TORONTO (Reuters) -Manulife Financial Corp and Sun Life Financial, Canada’s two biggest life insurers, are increasing premiums to offset higher costs this year from inflation that has risen to a three-decade high, executives said on Thursday.
A 50-basis-point increase in fixed income yields would also translate into a C$1.85 billion ($1.5 billion) rise in embedded value, Manulife Chief Executive Roy Gori told analysts on a post-earnings call.
Manulife on Wednesday posted core fourth-quarter earnings of 84 Canadian cents per share, up 13.5% from a year earlier and beating analysts’ expectations.
Smaller rivals Sun Life Financial and Great-West Lifeco on Wednesday also reported higher earnings.
Manulife shares jumped 3.9% to C$27.95 in morning trading in Toronto, their highest intraday level since 2008. Sun Life, whose U.S. earnings dropped 51% due to higher COVID-related death claims, declined 3.9% to C$70.97, while Great-West shares fell 1.55%.
The main Toronto index rose 0.6%.
“There are some aspects of our business where higher rates will create some headwinds, but we have flexibility as it relates to driving scale through expenses or price changes to offset those,” Gori said.
The company could push up prices in its long-term care business, which may be susceptible to increased costs, although a shift to cheaper home care prompted by the pandemic has offset some of that, Chief Actuary Steve Finch said.

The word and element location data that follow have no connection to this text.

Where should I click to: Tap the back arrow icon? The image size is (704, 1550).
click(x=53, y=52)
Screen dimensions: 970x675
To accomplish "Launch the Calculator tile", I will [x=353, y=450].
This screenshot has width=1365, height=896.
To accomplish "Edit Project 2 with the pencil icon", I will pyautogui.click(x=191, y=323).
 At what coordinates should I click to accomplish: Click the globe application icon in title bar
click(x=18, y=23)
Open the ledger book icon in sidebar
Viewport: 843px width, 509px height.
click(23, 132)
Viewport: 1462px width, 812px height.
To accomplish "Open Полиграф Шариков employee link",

Sun Life executives said higher costs due to inflation could be a positive in its stop-loss business, which protects employers against unpredictable losses.
As policies reprice every year, “we would be able to react very quickly,” Dan Fishbein, president of the insurer’s U.S business, said on an analysts call. “Not that we’re hoping for medical inflation, but the primary impact of medical inflation on our stop-loss business would be more premium.”
Sun Life has already raised premiums in its disability and group life businesses, but those will take some time to take effect as policies are longer, he said.
Sun Life’s MFS Investment Management unit, which focuses primarily on equities, could see some challenges, CEO Michael Roberge said.
An expected increase in market volatility, higher interest rates and high stock valuations are likely to send more investors into cash, reducing flows into funds in 2022, he said.